━━━━━ SUPPLIED MATERIAL ━━━━━

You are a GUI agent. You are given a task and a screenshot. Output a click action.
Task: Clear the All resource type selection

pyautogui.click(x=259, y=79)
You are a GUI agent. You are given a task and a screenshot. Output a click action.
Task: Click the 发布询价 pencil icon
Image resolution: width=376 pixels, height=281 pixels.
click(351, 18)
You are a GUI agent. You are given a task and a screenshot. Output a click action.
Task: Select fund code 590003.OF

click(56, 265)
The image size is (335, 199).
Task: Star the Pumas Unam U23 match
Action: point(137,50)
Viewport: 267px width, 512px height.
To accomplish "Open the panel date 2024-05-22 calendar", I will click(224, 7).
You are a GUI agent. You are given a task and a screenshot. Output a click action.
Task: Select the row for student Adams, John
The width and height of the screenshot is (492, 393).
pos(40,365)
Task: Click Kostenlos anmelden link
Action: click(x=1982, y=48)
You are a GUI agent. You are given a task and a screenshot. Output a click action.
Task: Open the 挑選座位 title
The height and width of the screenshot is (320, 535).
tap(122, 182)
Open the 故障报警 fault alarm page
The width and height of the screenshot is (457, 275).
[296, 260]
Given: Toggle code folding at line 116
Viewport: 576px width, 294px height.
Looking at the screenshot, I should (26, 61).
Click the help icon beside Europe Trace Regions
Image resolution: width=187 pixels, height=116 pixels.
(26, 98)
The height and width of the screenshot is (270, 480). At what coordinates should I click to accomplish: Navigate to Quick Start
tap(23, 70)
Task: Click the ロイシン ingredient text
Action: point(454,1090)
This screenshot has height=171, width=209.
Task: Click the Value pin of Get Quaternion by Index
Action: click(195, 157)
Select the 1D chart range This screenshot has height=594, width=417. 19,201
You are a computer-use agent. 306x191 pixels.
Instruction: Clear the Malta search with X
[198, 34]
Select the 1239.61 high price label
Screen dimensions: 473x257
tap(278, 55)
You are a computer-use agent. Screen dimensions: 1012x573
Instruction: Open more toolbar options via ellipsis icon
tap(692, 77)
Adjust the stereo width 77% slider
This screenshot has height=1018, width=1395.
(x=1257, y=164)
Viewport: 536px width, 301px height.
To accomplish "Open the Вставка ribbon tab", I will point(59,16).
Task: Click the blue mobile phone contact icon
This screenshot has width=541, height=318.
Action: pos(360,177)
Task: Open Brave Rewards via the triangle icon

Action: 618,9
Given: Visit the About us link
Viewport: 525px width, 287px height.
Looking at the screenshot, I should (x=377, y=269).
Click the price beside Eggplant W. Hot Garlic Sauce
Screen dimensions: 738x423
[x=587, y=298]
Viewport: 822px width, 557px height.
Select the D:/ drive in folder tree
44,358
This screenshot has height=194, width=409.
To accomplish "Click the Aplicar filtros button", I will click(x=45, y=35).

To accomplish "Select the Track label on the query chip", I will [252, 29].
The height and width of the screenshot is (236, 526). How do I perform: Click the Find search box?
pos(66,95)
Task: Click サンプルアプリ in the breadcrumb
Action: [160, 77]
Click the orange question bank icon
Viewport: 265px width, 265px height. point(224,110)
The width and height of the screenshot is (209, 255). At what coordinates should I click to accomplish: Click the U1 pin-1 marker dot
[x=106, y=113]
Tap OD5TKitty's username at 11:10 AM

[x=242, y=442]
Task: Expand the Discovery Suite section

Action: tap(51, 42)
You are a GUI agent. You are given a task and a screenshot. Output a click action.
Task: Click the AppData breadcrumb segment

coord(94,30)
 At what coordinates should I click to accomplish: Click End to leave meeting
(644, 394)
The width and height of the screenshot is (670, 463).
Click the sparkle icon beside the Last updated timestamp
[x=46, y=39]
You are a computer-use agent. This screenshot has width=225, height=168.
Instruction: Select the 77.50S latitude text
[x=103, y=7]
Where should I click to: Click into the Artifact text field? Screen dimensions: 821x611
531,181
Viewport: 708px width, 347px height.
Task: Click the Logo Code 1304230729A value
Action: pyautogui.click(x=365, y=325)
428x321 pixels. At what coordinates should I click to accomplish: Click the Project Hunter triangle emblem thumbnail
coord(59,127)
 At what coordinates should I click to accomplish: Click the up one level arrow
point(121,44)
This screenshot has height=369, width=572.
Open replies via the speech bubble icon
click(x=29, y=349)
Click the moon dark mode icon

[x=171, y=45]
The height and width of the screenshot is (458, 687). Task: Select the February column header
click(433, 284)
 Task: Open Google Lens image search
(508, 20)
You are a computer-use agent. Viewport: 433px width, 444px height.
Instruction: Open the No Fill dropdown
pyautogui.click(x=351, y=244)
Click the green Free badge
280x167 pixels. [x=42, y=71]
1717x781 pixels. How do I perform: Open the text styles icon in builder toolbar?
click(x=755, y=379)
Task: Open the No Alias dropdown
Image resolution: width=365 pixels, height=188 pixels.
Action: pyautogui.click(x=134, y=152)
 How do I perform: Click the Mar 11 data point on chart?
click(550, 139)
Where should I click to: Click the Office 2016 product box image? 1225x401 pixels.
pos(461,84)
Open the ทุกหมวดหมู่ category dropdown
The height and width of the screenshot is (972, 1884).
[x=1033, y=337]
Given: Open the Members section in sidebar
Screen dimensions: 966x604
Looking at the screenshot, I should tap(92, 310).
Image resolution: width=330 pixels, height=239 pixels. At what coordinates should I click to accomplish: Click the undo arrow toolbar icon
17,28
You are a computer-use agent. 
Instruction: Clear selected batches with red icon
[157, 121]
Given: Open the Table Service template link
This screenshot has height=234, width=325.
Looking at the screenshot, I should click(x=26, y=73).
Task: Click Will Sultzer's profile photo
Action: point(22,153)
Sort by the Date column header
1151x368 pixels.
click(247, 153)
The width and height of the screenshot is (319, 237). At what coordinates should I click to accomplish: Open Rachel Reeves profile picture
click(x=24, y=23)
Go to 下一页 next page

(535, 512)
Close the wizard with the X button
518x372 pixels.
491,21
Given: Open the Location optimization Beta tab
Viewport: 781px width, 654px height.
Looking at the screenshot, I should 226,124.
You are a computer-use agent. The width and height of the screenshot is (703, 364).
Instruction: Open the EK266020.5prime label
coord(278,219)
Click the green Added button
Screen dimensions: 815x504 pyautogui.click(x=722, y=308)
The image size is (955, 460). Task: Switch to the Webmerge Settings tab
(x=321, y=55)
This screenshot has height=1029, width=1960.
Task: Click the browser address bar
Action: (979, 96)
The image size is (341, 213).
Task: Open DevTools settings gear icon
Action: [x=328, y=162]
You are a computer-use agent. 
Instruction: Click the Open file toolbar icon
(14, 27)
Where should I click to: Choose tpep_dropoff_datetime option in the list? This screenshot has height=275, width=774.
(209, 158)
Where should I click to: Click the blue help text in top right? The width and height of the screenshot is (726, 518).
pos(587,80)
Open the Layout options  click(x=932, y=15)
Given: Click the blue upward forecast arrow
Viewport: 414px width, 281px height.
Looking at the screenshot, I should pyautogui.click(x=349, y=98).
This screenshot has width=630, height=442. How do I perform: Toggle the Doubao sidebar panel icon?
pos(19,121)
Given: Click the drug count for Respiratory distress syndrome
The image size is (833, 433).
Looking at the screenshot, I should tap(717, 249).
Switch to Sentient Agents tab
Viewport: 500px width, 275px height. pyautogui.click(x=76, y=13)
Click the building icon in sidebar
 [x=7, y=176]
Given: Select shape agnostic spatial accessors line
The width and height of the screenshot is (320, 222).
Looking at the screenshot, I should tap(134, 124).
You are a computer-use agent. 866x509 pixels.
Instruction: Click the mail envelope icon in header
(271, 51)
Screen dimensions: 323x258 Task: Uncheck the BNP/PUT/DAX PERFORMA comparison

━━━━━

● PROBLEM DESCRIPTION: Without dropping a single line, output the records above exactly.

● FINAL ANSWER:
You are a GUI agent. You are given a task and a screenshot. Output a click action.
Task: Clear the All resource type selection

pyautogui.click(x=259, y=79)
You are a GUI agent. You are given a task and a screenshot. Output a click action.
Task: Click the 发布询价 pencil icon
Image resolution: width=376 pixels, height=281 pixels.
click(351, 18)
You are a GUI agent. You are given a task and a screenshot. Output a click action.
Task: Select fund code 590003.OF

click(56, 265)
The image size is (335, 199).
Task: Star the Pumas Unam U23 match
Action: point(137,50)
Viewport: 267px width, 512px height.
To accomplish "Open the panel date 2024-05-22 calendar", I will click(224, 7).
You are a GUI agent. You are given a task and a screenshot. Output a click action.
Task: Select the row for student Adams, John
The width and height of the screenshot is (492, 393).
pos(40,365)
Task: Click Kostenlos anmelden link
Action: click(x=1982, y=48)
You are a GUI agent. You are given a task and a screenshot. Output a click action.
Task: Open the 挑選座位 title
The height and width of the screenshot is (320, 535).
tap(122, 182)
Open the 故障报警 fault alarm page
The width and height of the screenshot is (457, 275).
[296, 260]
Given: Toggle code folding at line 116
Viewport: 576px width, 294px height.
Looking at the screenshot, I should (26, 61).
Click the help icon beside Europe Trace Regions
Image resolution: width=187 pixels, height=116 pixels.
(26, 98)
The height and width of the screenshot is (270, 480). At what coordinates should I click to accomplish: Navigate to Quick Start
tap(23, 70)
Task: Click the ロイシン ingredient text
Action: point(454,1090)
This screenshot has height=171, width=209.
Task: Click the Value pin of Get Quaternion by Index
Action: click(195, 157)
Select the 1D chart range This screenshot has height=594, width=417. 19,201
You are a computer-use agent. 306x191 pixels.
Instruction: Clear the Malta search with X
[198, 34]
Select the 1239.61 high price label
Screen dimensions: 473x257
tap(278, 55)
You are a computer-use agent. Screen dimensions: 1012x573
Instruction: Open more toolbar options via ellipsis icon
tap(692, 77)
Adjust the stereo width 77% slider
This screenshot has height=1018, width=1395.
(x=1257, y=164)
Viewport: 536px width, 301px height.
To accomplish "Open the Вставка ribbon tab", I will point(59,16).
Task: Click the blue mobile phone contact icon
This screenshot has width=541, height=318.
Action: pos(360,177)
Task: Open Brave Rewards via the triangle icon

Action: 618,9
Given: Visit the About us link
Viewport: 525px width, 287px height.
Looking at the screenshot, I should (x=377, y=269).
Click the price beside Eggplant W. Hot Garlic Sauce
Screen dimensions: 738x423
[x=587, y=298]
Viewport: 822px width, 557px height.
Select the D:/ drive in folder tree
44,358
This screenshot has height=194, width=409.
To accomplish "Click the Aplicar filtros button", I will click(x=45, y=35).

To accomplish "Select the Track label on the query chip", I will [252, 29].
The height and width of the screenshot is (236, 526). How do I perform: Click the Find search box?
pos(66,95)
Task: Click サンプルアプリ in the breadcrumb
Action: [160, 77]
Click the orange question bank icon
Viewport: 265px width, 265px height. point(224,110)
The width and height of the screenshot is (209, 255). At what coordinates should I click to accomplish: Click the U1 pin-1 marker dot
[x=106, y=113]
Tap OD5TKitty's username at 11:10 AM

[x=242, y=442]
Task: Expand the Discovery Suite section

Action: tap(51, 42)
You are a GUI agent. You are given a task and a screenshot. Output a click action.
Task: Click the AppData breadcrumb segment

coord(94,30)
 At what coordinates should I click to accomplish: Click End to leave meeting
(644, 394)
The width and height of the screenshot is (670, 463).
Click the sparkle icon beside the Last updated timestamp
[x=46, y=39]
You are a computer-use agent. This screenshot has width=225, height=168.
Instruction: Select the 77.50S latitude text
[x=103, y=7]
Where should I click to: Click into the Artifact text field? Screen dimensions: 821x611
531,181
Viewport: 708px width, 347px height.
Task: Click the Logo Code 1304230729A value
Action: pyautogui.click(x=365, y=325)
428x321 pixels. At what coordinates should I click to accomplish: Click the Project Hunter triangle emblem thumbnail
coord(59,127)
 At what coordinates should I click to accomplish: Click the up one level arrow
point(121,44)
This screenshot has height=369, width=572.
Open replies via the speech bubble icon
click(x=29, y=349)
Click the moon dark mode icon

[x=171, y=45]
The height and width of the screenshot is (458, 687). Task: Select the February column header
click(433, 284)
 Task: Open Google Lens image search
(508, 20)
You are a computer-use agent. Viewport: 433px width, 444px height.
Instruction: Open the No Fill dropdown
pyautogui.click(x=351, y=244)
Click the green Free badge
280x167 pixels. [x=42, y=71]
1717x781 pixels. How do I perform: Open the text styles icon in builder toolbar?
click(x=755, y=379)
Task: Open the No Alias dropdown
Image resolution: width=365 pixels, height=188 pixels.
Action: pyautogui.click(x=134, y=152)
 How do I perform: Click the Mar 11 data point on chart?
click(550, 139)
Where should I click to: Click the Office 2016 product box image? 1225x401 pixels.
pos(461,84)
Open the ทุกหมวดหมู่ category dropdown
The height and width of the screenshot is (972, 1884).
[x=1033, y=337]
Given: Open the Members section in sidebar
Screen dimensions: 966x604
Looking at the screenshot, I should tap(92, 310).
Image resolution: width=330 pixels, height=239 pixels. At what coordinates should I click to accomplish: Click the undo arrow toolbar icon
17,28
You are a computer-use agent. 
Instruction: Clear selected batches with red icon
[157, 121]
Given: Open the Table Service template link
This screenshot has height=234, width=325.
Looking at the screenshot, I should click(x=26, y=73).
Task: Click Will Sultzer's profile photo
Action: point(22,153)
Sort by the Date column header
1151x368 pixels.
click(247, 153)
The width and height of the screenshot is (319, 237). At what coordinates should I click to accomplish: Open Rachel Reeves profile picture
click(x=24, y=23)
Go to 下一页 next page

(535, 512)
Close the wizard with the X button
518x372 pixels.
491,21
Given: Open the Location optimization Beta tab
Viewport: 781px width, 654px height.
Looking at the screenshot, I should 226,124.
You are a computer-use agent. The width and height of the screenshot is (703, 364).
Instruction: Open the EK266020.5prime label
coord(278,219)
Click the green Added button
Screen dimensions: 815x504 pyautogui.click(x=722, y=308)
The image size is (955, 460). Task: Switch to the Webmerge Settings tab
(x=321, y=55)
This screenshot has height=1029, width=1960.
Task: Click the browser address bar
Action: (979, 96)
The image size is (341, 213).
Task: Open DevTools settings gear icon
Action: [x=328, y=162]
You are a computer-use agent. 
Instruction: Click the Open file toolbar icon
(14, 27)
Where should I click to: Choose tpep_dropoff_datetime option in the list? This screenshot has height=275, width=774.
(209, 158)
Where should I click to: Click the blue help text in top right? The width and height of the screenshot is (726, 518).
pos(587,80)
Open the Layout options  click(x=932, y=15)
Given: Click the blue upward forecast arrow
Viewport: 414px width, 281px height.
Looking at the screenshot, I should pyautogui.click(x=349, y=98).
This screenshot has width=630, height=442. How do I perform: Toggle the Doubao sidebar panel icon?
pos(19,121)
Given: Click the drug count for Respiratory distress syndrome
The image size is (833, 433).
Looking at the screenshot, I should tap(717, 249).
Switch to Sentient Agents tab
Viewport: 500px width, 275px height. pyautogui.click(x=76, y=13)
Click the building icon in sidebar
 [x=7, y=176]
Given: Select shape agnostic spatial accessors line
The width and height of the screenshot is (320, 222).
Looking at the screenshot, I should tap(134, 124).
You are a computer-use agent. 866x509 pixels.
Instruction: Click the mail envelope icon in header
(271, 51)
Screen dimensions: 323x258 Task: Uncheck the BNP/PUT/DAX PERFORMA comparison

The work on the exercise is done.